If Nigeria was an organisation, by now the offices would have been emptied of almost every employee.
Who would stay in a work environment where their safety is not guaranteed; when they’re not sure of returning home in one piece after each working day?
If Nigeria was a religious institution, the worship halls would have been cleared of every devotee now. I’m not even sure the members of the clergy would be left behind.
Who would still devote precious time in an empty sanctuary that abandons its worshippers to whatever threatens them?
If Nigeria were a marketplace, both buyers and sellers would have deserted it long ago for being hopelessly unprofitable.
If Nigeria were a spouse, the marriage would surely have ended in divorce in the last few years.
Let’s face it, no marriage could ever survive the total breakdown of trust between partners, the gross neglect and selfishness that has become an original Nigerian narrative.
High level Insecurity, inflation, nepotism, corruption and the king of them all, impunity, have become our constant companions.
Nigerians are hungry and angry.
One shouldn’t be surprised, therefore, with how many are struggling to leave the country at this time.
Many of our young people are working and saving with the sole aim of leaving the country as soon they can.
But it’s not even the first time this would happen.
Many of us can still remember ‘Andrew’ in a popular public message TV commercial in the mid-80s who was determined to ‘check out’ of Nigeria out of frustration.
Most of the reasons he gave for taking that decision still exist as I write.
“Men, I’m checking out. No good roads, no light, no water. Men, you can’t even get a common bottle of soft drink,” he had arrogantly declared on his way out.
Many Nigerians like ‘Andrew’ truly left the shores of this country in search of the proverbial greener pastures at the time.

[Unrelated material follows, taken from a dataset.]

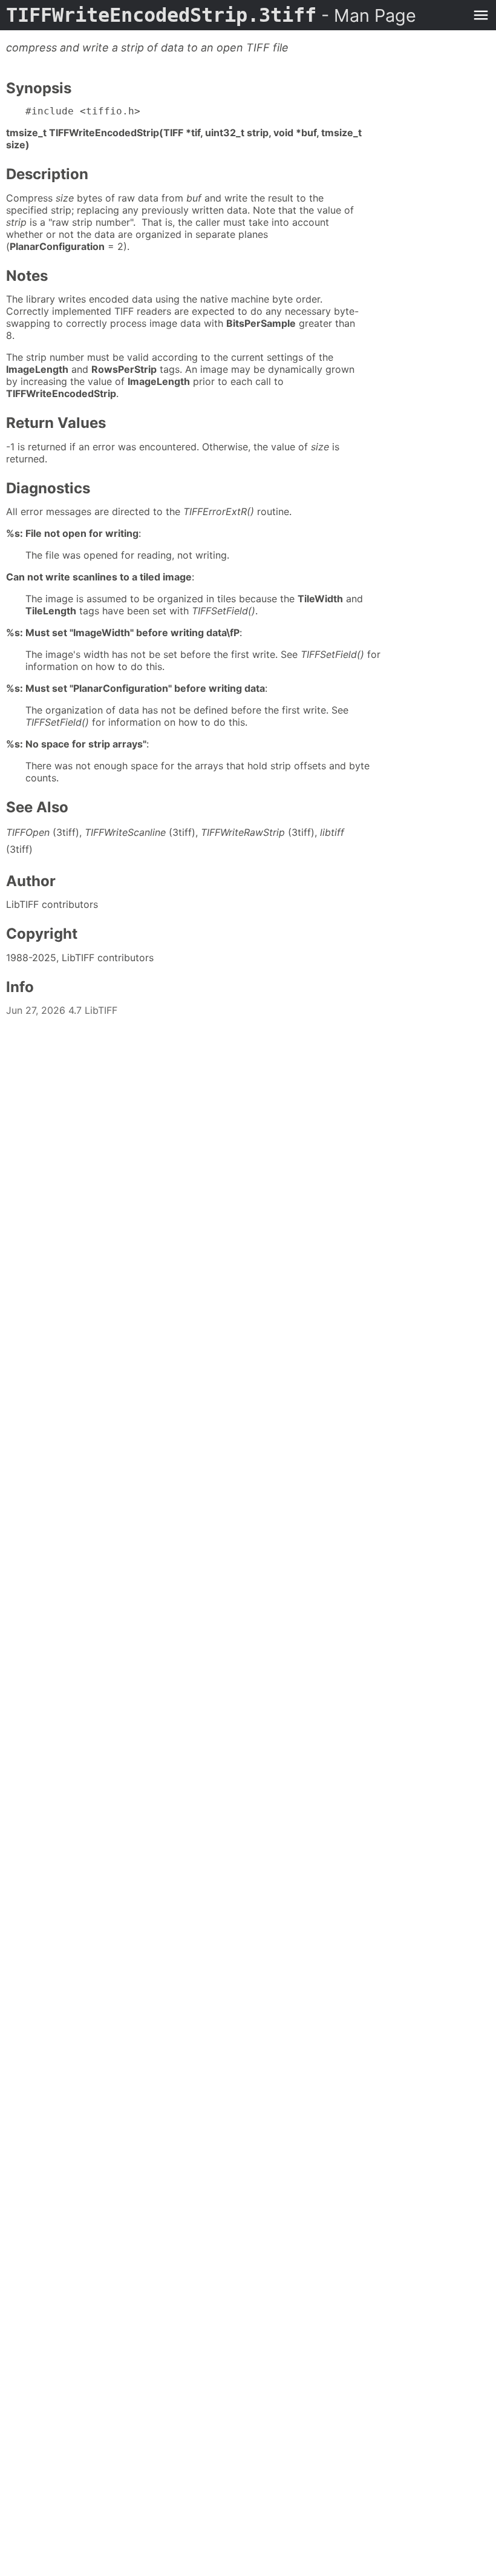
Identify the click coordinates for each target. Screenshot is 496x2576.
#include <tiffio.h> (82, 111)
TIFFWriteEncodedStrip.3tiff (211, 15)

Almost three decades later, the prognosis isn’t any better.
What is not OK is the trending penchant to present relocation as the silver bullet that will deliver all Nigerians (about 200 million of us) from the myriad of problems we currently face in this country
We still don’t have good roads.
Electricity is now a commodity left for the highest bidder in the land.
Access to potable water continues to be a mirage for many, especially those in the suburban and rural communities.
Add these to the per second kidnappings, banditry and killings, and there you have it; the complete recipe for hopelessness among the people.
This time, not only ‘Andrew’ but even Adeline, Adesuwa, Adanma, Adetayo and Adamu have all boarded the outbound train.
And that’s OK.
The world is a global village and people should be allowed to move freely.
About three years ago the Pew Research centre published a report that showed that at least one million sub-Saharan Africans migrated to Europe and the United States between 2010 and the time of publication (2018).
The report also indicated that more than 51 per cent of those sub-Saharan African migrants living in the US came from Nigeria, Ethiopia, Ghana and Kenya, with Nigeria and Ghana topping the list.
Yes, it is ok to relocate to any country they wish to so long they take the legal route to achieve their dreams.
But what is not OK is the trending penchant to present relocation as the silver bullet that will deliver all Nigerians (about 200 million of us) from the myriad of problems we currently face in this country.
Wherever you turn, everyone and their pussycat have turned migration advisors, telling the rest of us why we should abandon Nigeria and look elsewhere for our salvation.
Every headline announcing one more challenge is quickly followed by another long lecture filled with reasons anyone who could afford it should abandon the country without delay.
While we understand that these gestures might surely be coming from a good place, from fellow Nigerians, most of them already living in the Diaspora, out of genuine concern for the well-being of those of us still left in this country, one is still forced to ask if it’s really this simplistic.
Nigeria is hard and hot enough. However, it isn’t irredeemable and the only one capable of effecting the desired change is the man in the mirror
So, when everyone who is able to do so leaves this country does that then mean the challenges would then disappear? Or what would happen to the those left behind; family members, neigbours, colleagues and friends who couldn’t afford the move?
Perhaps they don’t matter because they are not us, our children and our spouses.
Then, tomorrow when we hear that our young people are trapped in countries like Oman, Yemen and their likes, where they have gone as domestic hands, we question their sanity and what they could have gone to do in such countries.
When we hear that they are involved in ‘deadly sea crossings’ and get drowned in the Mediterranean on their way to Europe we shudder at the desperation of it all.
But that’s part of what you get when we continue to stimulate apprehension with our constant ‘Get out of Nigeria now’ sermon.
This needless additional anxiety, especially among those who are well aware that if they sold them, their ancestors, their descendants and every piece of property they have ever owned on this earth, they wouldn’t afford such a venture can never end well.
Nigeria is hard and hot enough. However, it isn’t irredeemable and the only one capable of effecting the desired change is the man in the mirror.
But are we even ready to have this conversation?